As it turns out, I am confident that God does have a plan for your life and mine. Not only does he have it, it’s spelled out in scripture, but we have to do some thoughtful, prayerful work to find and understand it. That’s because it is revealed in bits and pieces scattered throughout scripture, sometimes hidden amongst passages that are more tares than wheat. The Ten Commandments summarize it. Micah encapsulates it, writing that what the Lord requires of us is to do justice, love kindness, and walk humbly with God. God speaks directly about it through Jesus in the Sermon on the Mount, and then, with even more terseness than Micah, he condenses it into a new commandment to love one another as he has loved us. That’s the plan. If the details seem a little sketchy that’s part of the plan too. In the words of Paul, each of us has to work it out with fear and trembling.
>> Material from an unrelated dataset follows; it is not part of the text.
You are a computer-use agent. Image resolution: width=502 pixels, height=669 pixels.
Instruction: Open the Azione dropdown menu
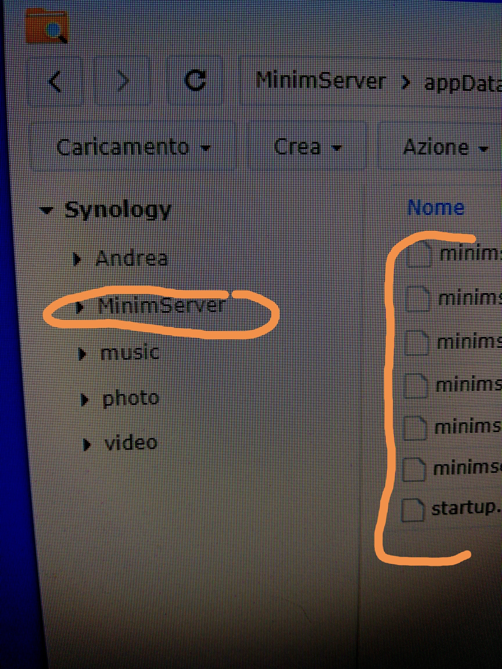445,148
Why is it so hard to recognize that plan and work on it? My guess is that there are two big reasons. First, we don’t like the plan revealed in scripture. It interferes too much with they way we live, or want to live. It would be so much better if God had a plan was more pragmatic, perhaps more along the lines of “Seven Habits of Highly Effective People,” which, as it turns out, are good habits to work on. However, scripture’s record of God’s engagement with people doesn’t follow them. Some of us would prefer something even more direct, a Godly Google route map for life, one that would give us turn by turn directions to a clearly defined destination, with delightful stops along the way. What we don’t like is a plan for an ethical life in communion with God and one another that keeps taking us on adventures we can’t know about in advance and would rather not have.
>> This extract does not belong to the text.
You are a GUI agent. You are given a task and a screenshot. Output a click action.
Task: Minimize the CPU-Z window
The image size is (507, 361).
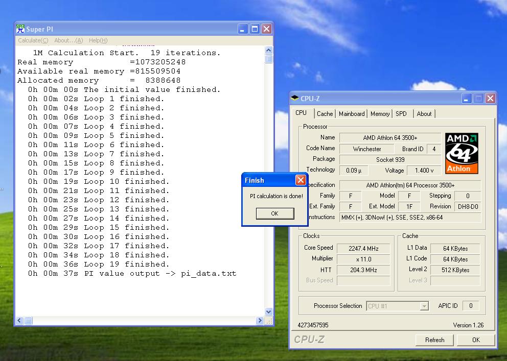click(x=467, y=99)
Second, scripture’s version of God’s plan puts way too much pressure on us for personal responsibility, not for success in life, but for living into God’s kingdom that is at hand. Scripture’s version also has plenty of room for chance to invade our lives. Laying any number of life events at God’s feet can be a way to explain away some of the pain in life. The emotional pain of the death of a loved one, a terrible illness, the loss of a job, a broken relationship, or just a series of really bad decisions, may be eased by believing it was part of God’s plan. The reverse is also true. My good fortune and prosperity must be the working out of God’s plan, helped along, of course, by my hard work, intelligence, and deserving character. I don’t think that’s what Calvin had in mind, but it has become the hallmark of a kind of Calvinistic fatalism that combines predestination with American individualism. What an odd mix. Like oil and water, one part will always rise to the top. Blaming God or taking credit, which will it be? What we don’t want is to admit chance into the mix.